Allarghiamo gli orizzonti e spostiamoci sul piano europeo. Con l’insediamento della nuova legislatura, quali sono dal suo punto di vista le priorità da affrontare? Quali consigli darebbe ai prossimi legislatori?
In primis, è fondamentale creare un ambiente in grado di proteggere e non penalizzare gli investimenti in ricerca. Questo si intreccia con uno dei temi centrali della revisione della legislazione farmaceutica europea: la tutela dei brevetti. La combinazione di brevetti e supporto alla R&S rappresenta un pilastro imprescindibile su cui, a livello europeo, si dovrà continuare a lavorare tutti insieme.

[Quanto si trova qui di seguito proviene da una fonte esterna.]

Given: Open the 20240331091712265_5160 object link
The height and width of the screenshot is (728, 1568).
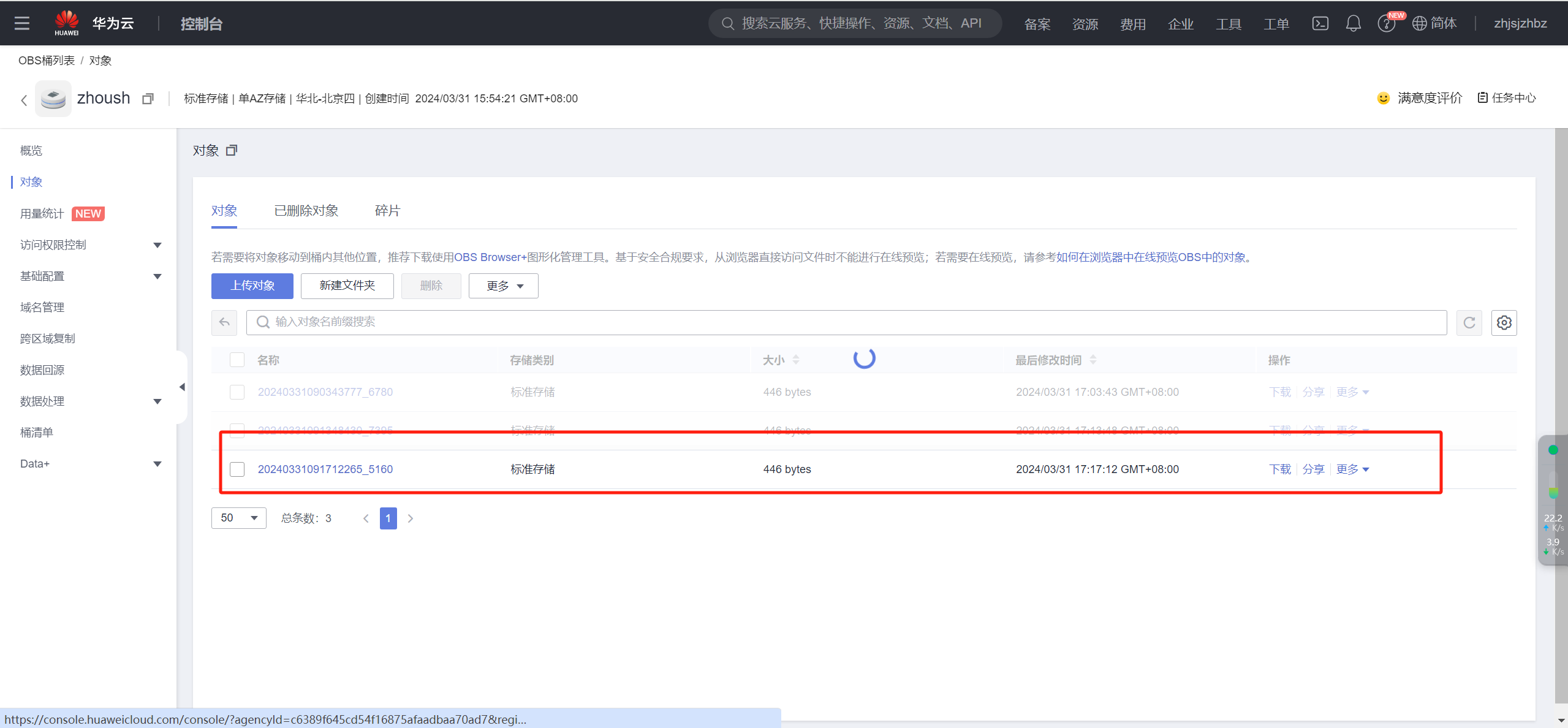Looking at the screenshot, I should point(325,469).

Un altro aspetto cruciale su cui la nuova legislatura europea dovrà concentrarsi, insieme alle aziende, è la semplificazione burocratica. I tempi di accesso ai rimborsi e la burocrazia in generale, in molti casi, tendono a penalizzare l’Europa rispetto alle grandi economie come gli Stati Uniti e la Cina. In questo contesto, sarebbe auspicabile un maggiore dialogo tra l’Agenzia europea per i medicinali (Ema) e la Food and drug Administration (Fda) degli Stati Uniti, al fine di uniformare le loro posizioni e adottare un approccio più omogeneo sia nello sviluppo clinico dei vari prodotti sia nell’accesso alle terapie per i pazienti.
Infine, sarebbe opportuno anche un maggior riconoscimento del settore dei plasmaderivati da parte della legislatura europea. La specificità della materia prima, il plasma umano, rende questo settore unico e comporta altresì anche una specificità oltre che una complessità nella supply chain e nei tempi di produzione di cui bisogna tener conto.